Exercise objective: Scan the records for the string "computer" and copy every line that holds it.

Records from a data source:
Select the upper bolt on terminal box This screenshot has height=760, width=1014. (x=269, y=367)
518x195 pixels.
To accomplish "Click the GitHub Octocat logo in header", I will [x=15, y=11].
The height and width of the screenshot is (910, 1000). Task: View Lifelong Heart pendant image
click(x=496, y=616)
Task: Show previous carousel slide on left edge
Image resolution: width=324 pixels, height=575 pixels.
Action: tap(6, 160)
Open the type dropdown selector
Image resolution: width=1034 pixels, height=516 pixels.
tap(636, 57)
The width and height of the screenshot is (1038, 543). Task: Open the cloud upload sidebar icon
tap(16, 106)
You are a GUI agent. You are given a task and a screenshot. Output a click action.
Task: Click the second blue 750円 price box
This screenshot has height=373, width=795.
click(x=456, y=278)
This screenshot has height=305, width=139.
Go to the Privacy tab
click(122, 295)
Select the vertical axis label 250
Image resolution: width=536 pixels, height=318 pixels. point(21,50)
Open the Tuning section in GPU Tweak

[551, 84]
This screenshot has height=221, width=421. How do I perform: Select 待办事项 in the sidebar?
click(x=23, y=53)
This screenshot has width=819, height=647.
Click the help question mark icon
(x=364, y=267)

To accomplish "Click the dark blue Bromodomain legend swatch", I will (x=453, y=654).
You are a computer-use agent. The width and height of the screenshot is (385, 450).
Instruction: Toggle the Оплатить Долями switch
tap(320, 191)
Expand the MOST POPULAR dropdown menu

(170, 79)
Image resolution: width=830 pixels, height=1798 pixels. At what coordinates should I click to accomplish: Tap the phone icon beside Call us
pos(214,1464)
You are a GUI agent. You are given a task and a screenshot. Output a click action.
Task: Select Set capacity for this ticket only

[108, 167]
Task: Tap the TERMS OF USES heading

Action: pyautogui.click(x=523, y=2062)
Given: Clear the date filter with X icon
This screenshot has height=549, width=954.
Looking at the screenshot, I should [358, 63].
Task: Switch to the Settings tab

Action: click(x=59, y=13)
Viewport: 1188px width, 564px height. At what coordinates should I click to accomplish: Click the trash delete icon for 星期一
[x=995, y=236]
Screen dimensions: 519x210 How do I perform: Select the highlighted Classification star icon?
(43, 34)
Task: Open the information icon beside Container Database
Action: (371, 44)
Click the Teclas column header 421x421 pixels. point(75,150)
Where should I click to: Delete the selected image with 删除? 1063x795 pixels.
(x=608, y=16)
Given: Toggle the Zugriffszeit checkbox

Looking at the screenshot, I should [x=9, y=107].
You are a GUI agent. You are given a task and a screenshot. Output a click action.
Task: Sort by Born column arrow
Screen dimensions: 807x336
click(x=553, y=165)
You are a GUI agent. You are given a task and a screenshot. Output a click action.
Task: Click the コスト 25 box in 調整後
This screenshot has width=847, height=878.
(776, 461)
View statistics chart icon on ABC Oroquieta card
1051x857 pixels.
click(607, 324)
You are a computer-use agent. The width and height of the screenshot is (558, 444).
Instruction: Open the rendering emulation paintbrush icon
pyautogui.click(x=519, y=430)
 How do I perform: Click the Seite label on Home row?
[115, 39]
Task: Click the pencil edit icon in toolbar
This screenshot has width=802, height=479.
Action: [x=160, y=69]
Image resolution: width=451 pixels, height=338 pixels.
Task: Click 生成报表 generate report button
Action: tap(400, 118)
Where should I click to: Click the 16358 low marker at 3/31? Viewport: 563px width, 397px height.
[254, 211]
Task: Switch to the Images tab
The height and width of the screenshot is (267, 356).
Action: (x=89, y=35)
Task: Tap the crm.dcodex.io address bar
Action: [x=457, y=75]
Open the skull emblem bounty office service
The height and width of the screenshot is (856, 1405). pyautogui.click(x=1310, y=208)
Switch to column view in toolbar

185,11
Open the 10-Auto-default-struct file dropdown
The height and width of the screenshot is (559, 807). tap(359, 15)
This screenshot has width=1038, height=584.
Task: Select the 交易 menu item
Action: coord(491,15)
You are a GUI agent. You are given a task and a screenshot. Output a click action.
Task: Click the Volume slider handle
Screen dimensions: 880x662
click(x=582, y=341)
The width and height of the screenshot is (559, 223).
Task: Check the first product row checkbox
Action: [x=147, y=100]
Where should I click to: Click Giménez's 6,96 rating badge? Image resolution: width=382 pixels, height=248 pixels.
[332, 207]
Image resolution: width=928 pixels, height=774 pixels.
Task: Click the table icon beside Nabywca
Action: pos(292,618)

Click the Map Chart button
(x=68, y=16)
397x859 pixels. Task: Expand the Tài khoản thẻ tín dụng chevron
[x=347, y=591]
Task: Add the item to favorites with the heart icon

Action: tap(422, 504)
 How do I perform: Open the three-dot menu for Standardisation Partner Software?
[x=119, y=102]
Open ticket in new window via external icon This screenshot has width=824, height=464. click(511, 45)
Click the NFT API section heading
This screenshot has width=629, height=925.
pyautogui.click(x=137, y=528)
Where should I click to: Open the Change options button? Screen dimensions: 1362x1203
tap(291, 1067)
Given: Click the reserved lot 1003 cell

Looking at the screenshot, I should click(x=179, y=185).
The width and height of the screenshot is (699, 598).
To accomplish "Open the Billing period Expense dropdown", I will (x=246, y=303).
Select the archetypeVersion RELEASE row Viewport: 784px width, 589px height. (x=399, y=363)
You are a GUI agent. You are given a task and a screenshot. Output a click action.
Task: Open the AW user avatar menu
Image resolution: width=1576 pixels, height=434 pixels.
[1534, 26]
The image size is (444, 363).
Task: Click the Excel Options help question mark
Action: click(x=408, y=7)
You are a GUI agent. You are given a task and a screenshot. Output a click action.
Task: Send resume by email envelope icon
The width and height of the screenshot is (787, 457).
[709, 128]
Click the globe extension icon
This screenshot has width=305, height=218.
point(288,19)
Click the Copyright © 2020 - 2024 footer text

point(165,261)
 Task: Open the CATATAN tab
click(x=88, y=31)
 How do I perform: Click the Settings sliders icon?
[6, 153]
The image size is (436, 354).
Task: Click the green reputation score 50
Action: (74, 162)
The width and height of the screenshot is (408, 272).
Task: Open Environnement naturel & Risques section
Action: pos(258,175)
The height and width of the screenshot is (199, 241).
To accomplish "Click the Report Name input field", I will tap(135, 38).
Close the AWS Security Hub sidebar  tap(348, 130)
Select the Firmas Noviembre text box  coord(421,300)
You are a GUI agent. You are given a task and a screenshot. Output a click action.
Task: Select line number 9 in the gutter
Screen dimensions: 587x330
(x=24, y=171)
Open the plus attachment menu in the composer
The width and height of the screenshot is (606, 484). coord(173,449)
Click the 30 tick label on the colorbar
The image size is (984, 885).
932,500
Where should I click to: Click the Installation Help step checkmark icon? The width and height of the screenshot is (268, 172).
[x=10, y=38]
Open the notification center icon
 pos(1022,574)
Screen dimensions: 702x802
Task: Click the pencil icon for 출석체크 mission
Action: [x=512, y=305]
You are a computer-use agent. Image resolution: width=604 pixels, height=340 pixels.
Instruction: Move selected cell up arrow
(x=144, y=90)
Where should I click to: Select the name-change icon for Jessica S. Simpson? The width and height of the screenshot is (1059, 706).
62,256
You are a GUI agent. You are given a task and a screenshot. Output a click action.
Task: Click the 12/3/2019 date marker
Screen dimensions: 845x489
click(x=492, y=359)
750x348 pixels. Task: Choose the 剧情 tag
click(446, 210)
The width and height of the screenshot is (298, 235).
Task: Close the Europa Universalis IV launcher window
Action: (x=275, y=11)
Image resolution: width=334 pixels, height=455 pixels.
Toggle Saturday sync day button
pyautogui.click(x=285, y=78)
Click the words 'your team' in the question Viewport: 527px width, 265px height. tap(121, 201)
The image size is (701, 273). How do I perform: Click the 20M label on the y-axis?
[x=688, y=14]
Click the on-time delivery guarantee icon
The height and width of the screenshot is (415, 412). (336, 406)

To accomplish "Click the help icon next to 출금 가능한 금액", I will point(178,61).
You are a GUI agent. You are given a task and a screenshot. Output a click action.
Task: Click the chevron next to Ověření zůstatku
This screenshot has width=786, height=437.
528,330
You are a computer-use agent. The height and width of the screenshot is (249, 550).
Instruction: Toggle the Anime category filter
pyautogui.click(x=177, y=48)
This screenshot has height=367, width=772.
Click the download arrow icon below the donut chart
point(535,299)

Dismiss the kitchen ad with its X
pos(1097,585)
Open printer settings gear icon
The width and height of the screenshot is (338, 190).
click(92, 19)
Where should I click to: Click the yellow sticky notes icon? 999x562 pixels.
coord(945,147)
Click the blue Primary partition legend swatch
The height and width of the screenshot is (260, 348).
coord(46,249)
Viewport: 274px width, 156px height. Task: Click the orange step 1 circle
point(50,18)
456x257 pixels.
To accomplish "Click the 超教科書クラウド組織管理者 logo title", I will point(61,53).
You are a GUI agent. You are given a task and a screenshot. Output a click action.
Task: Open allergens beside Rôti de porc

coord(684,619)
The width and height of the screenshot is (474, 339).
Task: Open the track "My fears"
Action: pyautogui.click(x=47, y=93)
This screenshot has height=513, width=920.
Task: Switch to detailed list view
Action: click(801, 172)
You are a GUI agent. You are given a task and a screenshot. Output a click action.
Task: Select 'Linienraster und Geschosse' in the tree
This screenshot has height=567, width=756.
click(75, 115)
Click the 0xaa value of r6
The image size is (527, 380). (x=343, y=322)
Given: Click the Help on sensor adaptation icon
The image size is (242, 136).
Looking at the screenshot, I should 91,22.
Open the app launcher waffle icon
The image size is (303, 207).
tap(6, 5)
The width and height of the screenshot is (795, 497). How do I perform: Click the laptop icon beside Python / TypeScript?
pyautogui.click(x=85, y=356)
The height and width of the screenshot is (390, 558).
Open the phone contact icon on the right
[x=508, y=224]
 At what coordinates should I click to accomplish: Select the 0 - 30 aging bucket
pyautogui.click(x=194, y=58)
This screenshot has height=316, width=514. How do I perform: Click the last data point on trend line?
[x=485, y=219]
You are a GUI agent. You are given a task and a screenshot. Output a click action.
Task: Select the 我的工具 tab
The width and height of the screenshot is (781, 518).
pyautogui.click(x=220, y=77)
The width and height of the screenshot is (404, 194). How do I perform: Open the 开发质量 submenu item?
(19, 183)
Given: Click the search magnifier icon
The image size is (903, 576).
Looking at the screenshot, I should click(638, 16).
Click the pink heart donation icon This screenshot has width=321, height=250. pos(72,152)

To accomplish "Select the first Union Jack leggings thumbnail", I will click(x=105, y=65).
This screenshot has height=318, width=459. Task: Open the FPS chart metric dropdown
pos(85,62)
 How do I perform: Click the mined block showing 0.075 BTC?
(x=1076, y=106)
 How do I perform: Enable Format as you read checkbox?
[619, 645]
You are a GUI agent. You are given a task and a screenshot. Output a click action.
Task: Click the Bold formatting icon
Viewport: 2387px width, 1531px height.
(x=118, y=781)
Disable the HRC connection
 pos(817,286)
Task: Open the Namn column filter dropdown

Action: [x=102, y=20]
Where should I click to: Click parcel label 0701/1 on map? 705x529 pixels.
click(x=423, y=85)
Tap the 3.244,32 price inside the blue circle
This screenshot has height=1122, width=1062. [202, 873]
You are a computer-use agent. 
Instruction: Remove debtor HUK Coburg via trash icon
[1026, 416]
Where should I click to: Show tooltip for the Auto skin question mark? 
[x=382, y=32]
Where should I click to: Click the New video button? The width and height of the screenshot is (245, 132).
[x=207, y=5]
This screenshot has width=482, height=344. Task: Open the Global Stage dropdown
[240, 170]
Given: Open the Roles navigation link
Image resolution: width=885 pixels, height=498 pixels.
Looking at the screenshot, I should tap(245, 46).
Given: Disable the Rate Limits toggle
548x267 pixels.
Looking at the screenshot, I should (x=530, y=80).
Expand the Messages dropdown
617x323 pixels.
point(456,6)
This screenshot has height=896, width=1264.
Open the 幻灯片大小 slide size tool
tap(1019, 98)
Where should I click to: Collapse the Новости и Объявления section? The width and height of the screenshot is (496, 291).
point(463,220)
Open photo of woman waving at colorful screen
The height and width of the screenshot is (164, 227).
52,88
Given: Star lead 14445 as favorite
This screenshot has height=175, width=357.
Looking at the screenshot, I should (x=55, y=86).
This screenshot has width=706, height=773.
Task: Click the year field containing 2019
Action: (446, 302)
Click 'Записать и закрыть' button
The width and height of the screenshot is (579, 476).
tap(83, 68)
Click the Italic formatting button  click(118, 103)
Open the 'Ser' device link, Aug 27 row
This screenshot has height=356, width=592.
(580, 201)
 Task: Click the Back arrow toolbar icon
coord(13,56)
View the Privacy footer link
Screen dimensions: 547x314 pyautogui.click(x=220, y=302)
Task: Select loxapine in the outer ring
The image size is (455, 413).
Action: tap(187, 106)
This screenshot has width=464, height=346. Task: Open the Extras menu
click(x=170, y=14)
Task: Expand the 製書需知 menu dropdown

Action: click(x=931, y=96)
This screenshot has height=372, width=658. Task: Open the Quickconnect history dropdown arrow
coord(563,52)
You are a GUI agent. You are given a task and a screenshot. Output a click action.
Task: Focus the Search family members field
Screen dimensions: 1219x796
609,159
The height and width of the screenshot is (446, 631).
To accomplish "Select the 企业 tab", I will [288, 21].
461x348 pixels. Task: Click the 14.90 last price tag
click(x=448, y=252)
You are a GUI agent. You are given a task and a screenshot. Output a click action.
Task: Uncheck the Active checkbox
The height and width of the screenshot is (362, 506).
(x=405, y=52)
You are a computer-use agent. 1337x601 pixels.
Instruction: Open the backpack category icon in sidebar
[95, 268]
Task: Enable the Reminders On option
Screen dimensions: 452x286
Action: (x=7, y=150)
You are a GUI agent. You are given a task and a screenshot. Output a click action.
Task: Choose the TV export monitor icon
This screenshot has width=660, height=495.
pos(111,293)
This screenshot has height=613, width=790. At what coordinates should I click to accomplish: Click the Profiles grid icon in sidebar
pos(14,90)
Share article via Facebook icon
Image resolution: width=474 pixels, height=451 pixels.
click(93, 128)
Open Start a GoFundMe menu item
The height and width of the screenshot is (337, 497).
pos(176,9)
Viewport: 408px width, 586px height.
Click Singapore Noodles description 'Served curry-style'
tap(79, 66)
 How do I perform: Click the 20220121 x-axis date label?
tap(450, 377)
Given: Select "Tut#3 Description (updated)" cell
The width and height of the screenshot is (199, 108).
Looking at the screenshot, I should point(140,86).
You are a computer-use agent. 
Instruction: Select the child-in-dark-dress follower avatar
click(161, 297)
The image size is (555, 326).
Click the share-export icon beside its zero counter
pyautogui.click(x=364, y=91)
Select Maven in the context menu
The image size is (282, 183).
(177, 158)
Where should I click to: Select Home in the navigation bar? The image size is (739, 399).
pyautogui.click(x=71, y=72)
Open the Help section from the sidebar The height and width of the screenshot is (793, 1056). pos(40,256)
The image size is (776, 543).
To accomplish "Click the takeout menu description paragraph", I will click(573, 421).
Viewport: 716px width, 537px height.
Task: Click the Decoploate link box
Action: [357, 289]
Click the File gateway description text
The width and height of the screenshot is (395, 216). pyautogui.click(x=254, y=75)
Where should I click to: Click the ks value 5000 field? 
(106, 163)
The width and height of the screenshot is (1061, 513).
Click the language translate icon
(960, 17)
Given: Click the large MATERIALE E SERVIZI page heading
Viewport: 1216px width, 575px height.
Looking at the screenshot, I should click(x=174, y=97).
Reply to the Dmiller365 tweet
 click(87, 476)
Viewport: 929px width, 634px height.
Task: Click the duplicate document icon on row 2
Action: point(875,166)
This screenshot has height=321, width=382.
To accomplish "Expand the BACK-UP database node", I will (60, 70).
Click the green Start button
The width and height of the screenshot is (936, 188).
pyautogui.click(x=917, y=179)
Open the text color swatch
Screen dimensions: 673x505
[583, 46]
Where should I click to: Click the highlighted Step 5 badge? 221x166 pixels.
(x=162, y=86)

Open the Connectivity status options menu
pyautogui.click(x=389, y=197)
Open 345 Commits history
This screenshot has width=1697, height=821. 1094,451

Response to this exercise:
You are a computer-use agent. The width and height of the screenshot is (385, 450).
You are a computer-use agent. The width and height of the screenshot is (558, 444).
You are a computer-use agent. Image resolution: width=604 pixels, height=340 pixels.
You are a computer-use agent. The height and width of the screenshot is (249, 550).
You are a computer-use agent. 
You are a computer-use agent. 1337x601 pixels.
You are a computer-use agent. 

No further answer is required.